On July 3, some local writers and readers checked their inboxes and found a piece of sad news. "I'm writing to inform you that The Write Place is going to be discontinued as a program of Burlington City Arts," wrote Susan Weiss, coordinator of the nearly 3-year-old program housed at Burlington's Firehouse Center for the Visual Arts.

The Write Place was Weiss' brainchild when she started at BCA as a volunteer. With the support of Director Doreen Kraft, she became a regular employee. In addition to developing and teaching a panoply of inventive writing classes, Weiss established weekly open readings, known as "Write to Read," and organized special events such as last May's "Free Verse," a daylong celebration of poetry.

A fiction writer with a Master's degree in counseling, Weiss says she's always been interested in blending the two worlds of writing education and community building. "I like to do things that aren't usually done . . . I'm elbowing my way through to having people pay attention to literature in another way," she says in a phone interview.
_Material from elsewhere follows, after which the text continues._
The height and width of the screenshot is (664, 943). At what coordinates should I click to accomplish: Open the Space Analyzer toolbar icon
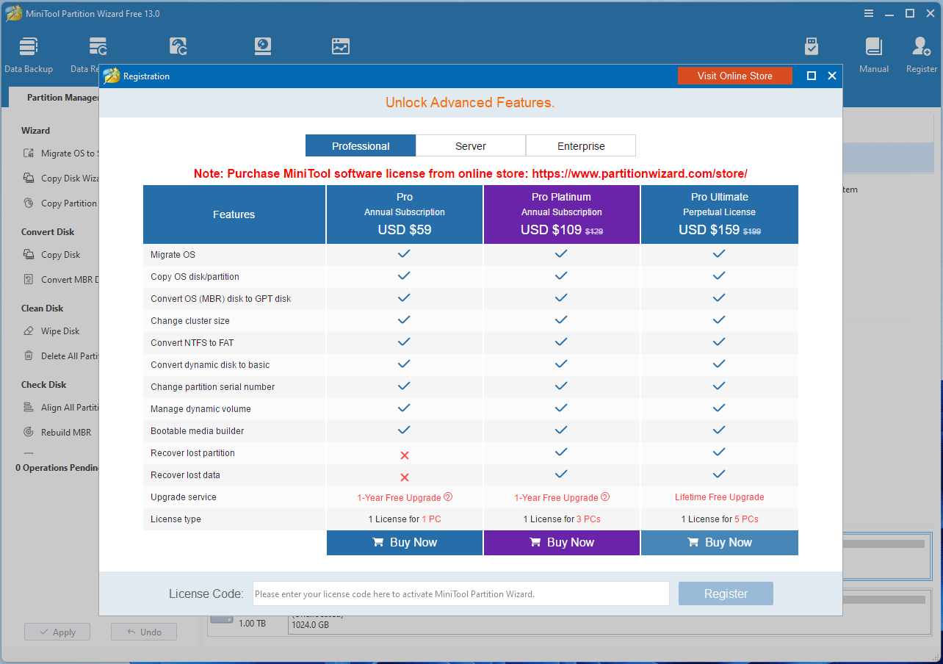[341, 47]
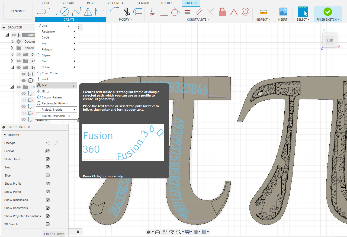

This year, Weiss' desire to work with "underserved populations" gave birth to the high-profile "New Americans, New Voices" project. Beginning in March, the program guided 11 local refugees and immigrants through the process of recording their stories. Participants worked both one-on-one with volunteer writing partners and as a group. Because of their involvement with the program, several have been profiled in an ongoing series about immigrants in The Burlington Free Press.

"The stories are quite different. Some are disturbing to read," says Weiss. Overall, she found the attitude of the writers "very thoughtful and philosophical," she says. "I've been most struck by how receptive they are to people, given the experience that most of them have had. I marvel that they're still so sweet and open, not jaded."

Now that the workshop part of the program has wound up, Weiss plans to collect the new Vermonters' narratives into a printed booklet that she says could be "widely distributed." A reading by the authors at the Firehouse is in the works for September, to be followed by more readings around the area.

Kraft stresses that Weiss' departure from BCA is amicable, but that the latter's outreach programs have "expanded beyond City Arts' capacity to manage" their fundraising needs. The decision to dissolve The Write Place reflects the municipal arts group's need to "fine-tune its mission," she explains. However, Kraft calls Weiss a "tremendous creative thinker" and promises, "We'll keep working with her and try to help her. Part of what she does will continue."

For her part, Weiss speaks passionately about her mission to bring writing to the community -- including people who might not think of themselves as potential authors. "A lot of people like to write because they want to be heard, they have something to say," she suggests. "They don't have to have high IQs. Language is very basic to us. Speech is more primary than reading. Because of the way it's taught in school, [writing]'s sort of thought of as an academic subject, like math. People have a phobia of it."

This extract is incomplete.